Talks to continue on US debt

US president Barack Obama summoned top lawmakers to a meeting today to try to salvage a deal on the government's borrowing limit…

US president Barack Obama summoned top lawmakers to a meeting today to try to salvage a deal on the government's borrowing limit from the wreckage of deficit talks whose collapse pushed the world's largest economy closer to a catastrophic default.

With the Treasury set to run out of money to pay all of its bills on August 2nd, Mr Obama said the window may have closed for a "grand bargain" of spending cuts and tax increases in exchange for Congress raising the $14.3 trillion debt ceiling.

Credit rating agencies also want spending restraints for the United States to keep its prized AAA rating that makes US Treasuries the solid foundation for global investors and lowers borrowing costs for state governments, businesses, homeowners and consumers.

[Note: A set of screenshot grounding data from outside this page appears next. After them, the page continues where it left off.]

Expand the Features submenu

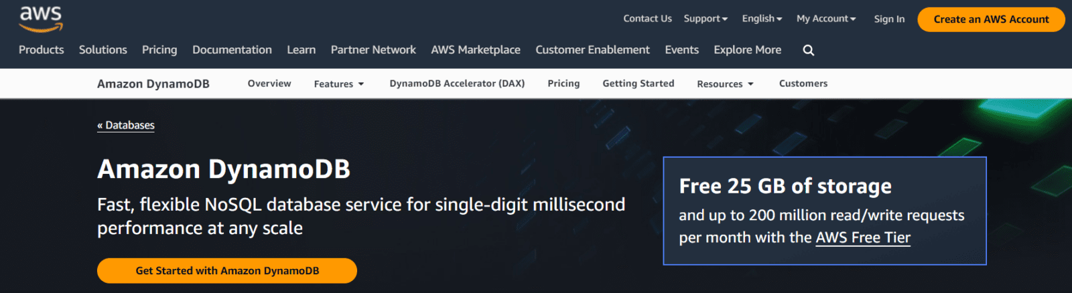coord(339,84)
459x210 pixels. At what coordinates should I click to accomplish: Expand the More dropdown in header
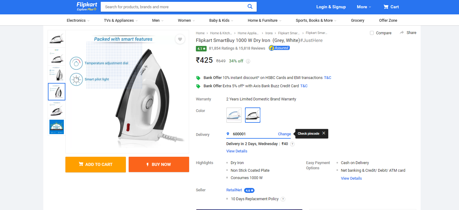pos(364,7)
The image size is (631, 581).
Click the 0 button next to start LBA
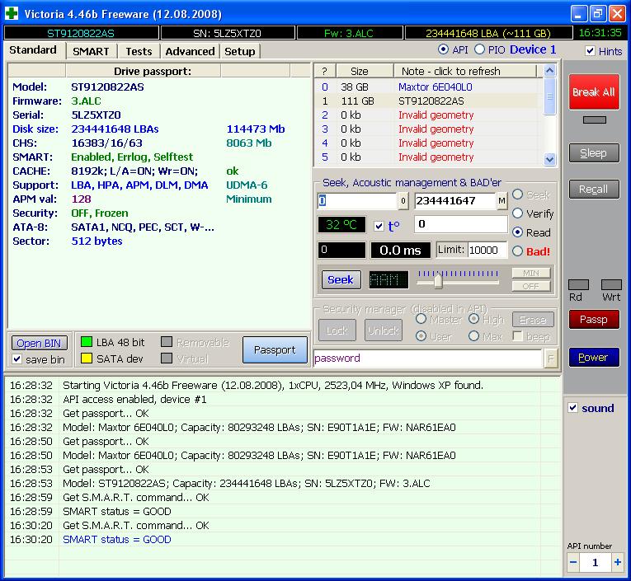tap(403, 201)
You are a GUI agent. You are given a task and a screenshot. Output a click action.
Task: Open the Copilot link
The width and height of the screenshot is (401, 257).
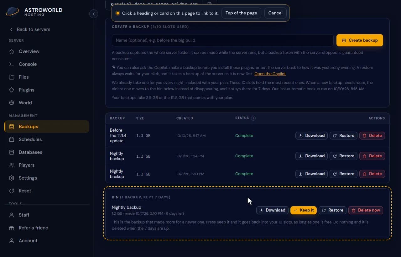pos(270,74)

"We have now run out of time," Mr Obama said yesterday after John Boehner, the top Republican in Congress, broke off talks on a deficit reduction package worth more than $3 trillion over 10 years.

Financial markets are growing more edgy and US banks and businesses are making contingency plans for the possibility of a debt default that would drive up interest rates, sink the dollar and ripple through economies around the world.

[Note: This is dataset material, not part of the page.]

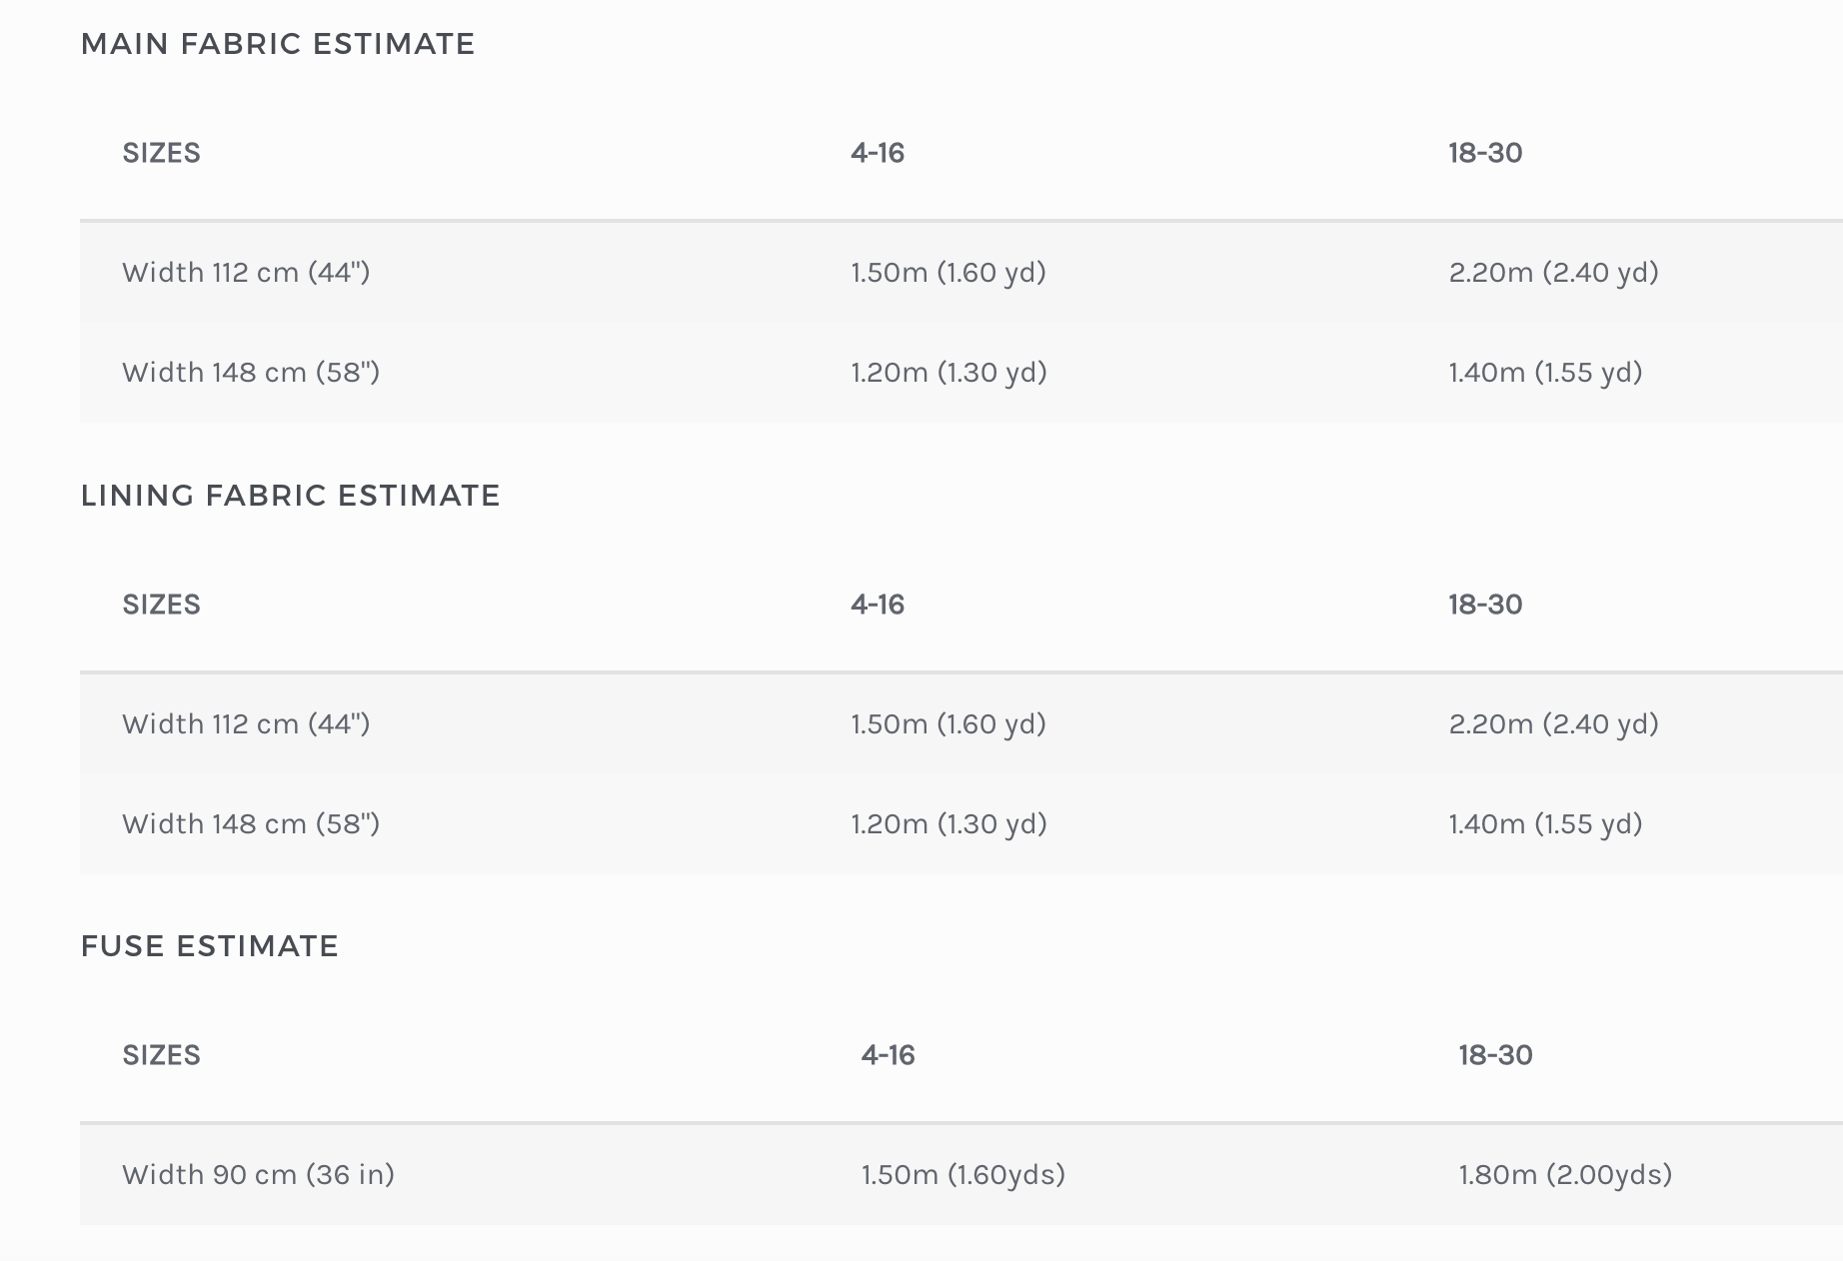
Task: Click Width 112 cm row in lining table
Action: coord(961,723)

Mr Obama has called Mr Boehner and other congressional leaders to a meeting at 11am EDT (1500 GMT) at the White House on how the debt ceiling can be raised.

"They are going to have to explain to me how it is that we are going to avoid default," he said.

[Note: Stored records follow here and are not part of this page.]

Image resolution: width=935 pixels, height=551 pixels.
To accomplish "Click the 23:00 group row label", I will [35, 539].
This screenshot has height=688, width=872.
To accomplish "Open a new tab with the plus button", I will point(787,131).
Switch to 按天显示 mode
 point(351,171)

Mr Boehner, the speaker of the House of Representatives, said he would attend. Senate Republican leader Mitch McConnell, Senate Democratic leader Harry Reid and Nancy Pelosi, the top Democrat in the House, were also summoned.

Mr Boehner said he was confident the debt ceiling would be raised next week. But he will have to overcome resistance from Tea Party conservatives in his own party and could run into problems for having signaled a willingness to give ground on revenue increases in closed-door talks at the White House.

Both Republicans and Democrats chafed at the compromises a far-reaching deal would require before the presidential and congressional elections in November 2012, with each side accusing the other of not doing enough and demanding too much.

Mr Boehner said talks collapsed because the White House insisted on raising taxes while refusing to get serious about cutting spending and overhauling retirement and healthcare programs. Democrats say tax loopholes and Bush-era tax cuts for the wealthy must end as part of a US fiscal rehabilitation.

A major barrier was how much revenue would be raised via tax reform - with Mr Obama wanting $1.2 trillion over 10 years and Mr Boehner putting $800 billion on the table.